Electoral Form Guide: Lyne

Electorate form guide

Electorate: Lyne

Margin: Nationals 9.0%*
Location: North Coast, New South Wales
* Independent 23.9% versus Nationals at 6/9/2008 by-election

In a nutshell: Based around Port Macquarie and traditionally a stronghold for the Nationals, Lyne was lost to an independent after former party leader Mark Vaile pulled the plug on his political career mid-term. The new member is Rob Oakeshott, who was originally elected as Nationals member for the state seat of Port Macquarie in 1996 before parting ways with the party in 2002.

The candidates

lyne - ind

ROB OAKESHOTT
Independent

lyne - nat

DAVID GILLESPIE
Nationals

Electorate analysis: Created in 1949 and based for most of its history around Port Macquarie, Lyne became the only seat to change hands in the current term when independent Rob Oakeshott won the seat after the resignation of former party leader Mark Vaile. It covers a 100 kilometre stretch of coastline up to 400 kilometres north of Sydney, the main population centres being Port Macquarie (home to 33 per cent of the population, and a mainstay of the electorate outside of 1977 to 1984 when it was in Cowper) and Taree (14 per cent). Smaller centres include Old Bar, Lake Cathie and Harrington on the coast, and Wauchope and Wingham further inland. The redistribution has added 3800 voters in the Shire of Gloucester at its interior southern end from Paterson. The electorate includes the entirety of the state electorate of Port Macquarie, which Oakeshott won as the Nationals candidate at a 1996 by-election – narrowly defeating John Barrett, the independent who ran Vaile close in 1993. Oakeshott was promoted to the front bench after the 1999 election, but he quit the party in March 2002, claiming local branches were controlled by property developers and questioning the party’s relevance in an electorate transformed by tourism and demographic change.

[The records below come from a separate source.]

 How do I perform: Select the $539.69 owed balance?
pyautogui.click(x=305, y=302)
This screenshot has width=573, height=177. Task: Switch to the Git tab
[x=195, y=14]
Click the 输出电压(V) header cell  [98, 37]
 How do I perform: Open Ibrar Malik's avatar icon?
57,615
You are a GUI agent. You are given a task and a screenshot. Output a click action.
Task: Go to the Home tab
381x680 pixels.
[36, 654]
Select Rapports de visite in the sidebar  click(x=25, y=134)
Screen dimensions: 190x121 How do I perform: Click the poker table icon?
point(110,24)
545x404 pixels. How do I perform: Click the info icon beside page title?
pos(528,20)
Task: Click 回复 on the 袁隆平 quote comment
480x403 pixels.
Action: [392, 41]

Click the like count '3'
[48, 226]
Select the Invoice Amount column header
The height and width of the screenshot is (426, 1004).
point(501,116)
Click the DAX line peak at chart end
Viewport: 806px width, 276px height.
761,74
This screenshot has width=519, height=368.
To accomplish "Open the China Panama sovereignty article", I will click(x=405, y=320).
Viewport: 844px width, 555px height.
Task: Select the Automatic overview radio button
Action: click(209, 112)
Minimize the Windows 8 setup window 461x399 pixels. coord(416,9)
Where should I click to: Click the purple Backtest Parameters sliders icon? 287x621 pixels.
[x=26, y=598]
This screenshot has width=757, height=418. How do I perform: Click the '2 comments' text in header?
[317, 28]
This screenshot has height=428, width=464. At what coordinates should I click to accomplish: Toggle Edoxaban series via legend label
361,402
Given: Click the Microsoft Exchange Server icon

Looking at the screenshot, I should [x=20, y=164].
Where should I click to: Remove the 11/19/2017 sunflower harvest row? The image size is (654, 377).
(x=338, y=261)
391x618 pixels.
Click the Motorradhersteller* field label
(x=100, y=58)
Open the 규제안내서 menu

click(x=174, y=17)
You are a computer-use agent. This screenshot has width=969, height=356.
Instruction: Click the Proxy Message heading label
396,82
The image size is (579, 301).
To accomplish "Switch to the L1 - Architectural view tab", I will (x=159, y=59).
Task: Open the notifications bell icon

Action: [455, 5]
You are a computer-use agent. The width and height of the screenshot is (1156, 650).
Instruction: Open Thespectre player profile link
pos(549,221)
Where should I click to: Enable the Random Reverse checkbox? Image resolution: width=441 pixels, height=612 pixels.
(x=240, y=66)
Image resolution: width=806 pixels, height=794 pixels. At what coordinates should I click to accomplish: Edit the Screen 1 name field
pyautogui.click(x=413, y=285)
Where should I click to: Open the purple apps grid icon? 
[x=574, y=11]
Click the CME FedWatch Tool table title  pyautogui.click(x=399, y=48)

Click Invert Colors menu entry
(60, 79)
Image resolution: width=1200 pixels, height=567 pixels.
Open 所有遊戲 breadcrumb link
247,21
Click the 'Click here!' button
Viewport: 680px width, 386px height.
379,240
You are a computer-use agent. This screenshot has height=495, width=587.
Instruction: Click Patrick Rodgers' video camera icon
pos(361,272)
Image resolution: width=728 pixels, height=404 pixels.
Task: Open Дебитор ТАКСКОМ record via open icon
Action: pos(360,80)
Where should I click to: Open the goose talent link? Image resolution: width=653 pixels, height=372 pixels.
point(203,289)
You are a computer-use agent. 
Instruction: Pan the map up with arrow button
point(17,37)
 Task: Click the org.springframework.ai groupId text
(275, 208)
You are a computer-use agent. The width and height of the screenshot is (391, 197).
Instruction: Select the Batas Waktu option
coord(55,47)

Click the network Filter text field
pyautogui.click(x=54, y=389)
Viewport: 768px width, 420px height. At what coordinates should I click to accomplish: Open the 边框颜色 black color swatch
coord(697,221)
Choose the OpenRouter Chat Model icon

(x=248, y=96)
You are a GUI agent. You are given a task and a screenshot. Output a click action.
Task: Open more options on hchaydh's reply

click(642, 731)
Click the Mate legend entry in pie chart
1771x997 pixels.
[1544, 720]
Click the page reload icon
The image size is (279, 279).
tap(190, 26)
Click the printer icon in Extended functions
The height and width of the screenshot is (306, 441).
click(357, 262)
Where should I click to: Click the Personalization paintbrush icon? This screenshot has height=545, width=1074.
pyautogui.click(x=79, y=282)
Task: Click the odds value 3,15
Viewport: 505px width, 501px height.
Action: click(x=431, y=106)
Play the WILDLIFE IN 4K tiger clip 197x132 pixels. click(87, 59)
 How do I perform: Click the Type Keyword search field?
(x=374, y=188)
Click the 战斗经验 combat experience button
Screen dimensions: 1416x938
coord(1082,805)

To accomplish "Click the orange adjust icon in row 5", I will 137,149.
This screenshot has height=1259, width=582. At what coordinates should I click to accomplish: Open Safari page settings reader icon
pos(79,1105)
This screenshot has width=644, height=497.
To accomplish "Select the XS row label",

Oakeshott was re-elected resoundingly in 2003 and 2007, and few doubted Lyne was his for the taking when Vaile resigned. He duly inflicted a heavy defeat on Nationals candidate Rob Drew, former mayor of Port Macquarie, polling 63.8 per cent of the primary vote and winning with a 23.9 per cent margin after preferences. This was the Nationals’ first ever defeat in the electorate, although Vaile had a tough struggle over Liberal candidate John Barrett when he entered parliament on the retirement of Bruce Cowan in 1993. Vaile subsequently enjoyed an unexpected rise to cabinet in 1997 after National Party ministers John Sharp and Peter McGauran resigned over that year’s travel rorts affair, and had become John Anderson’s heir apparent as party leader by the time he quit the job in July 2005. In July 2008 he followed Peter McGauran and Alexander Downer as the first Howard government ministers to head for the parliamentary exit. The new Nationals candidate is Port Macquarie medical specialist David Gillespie.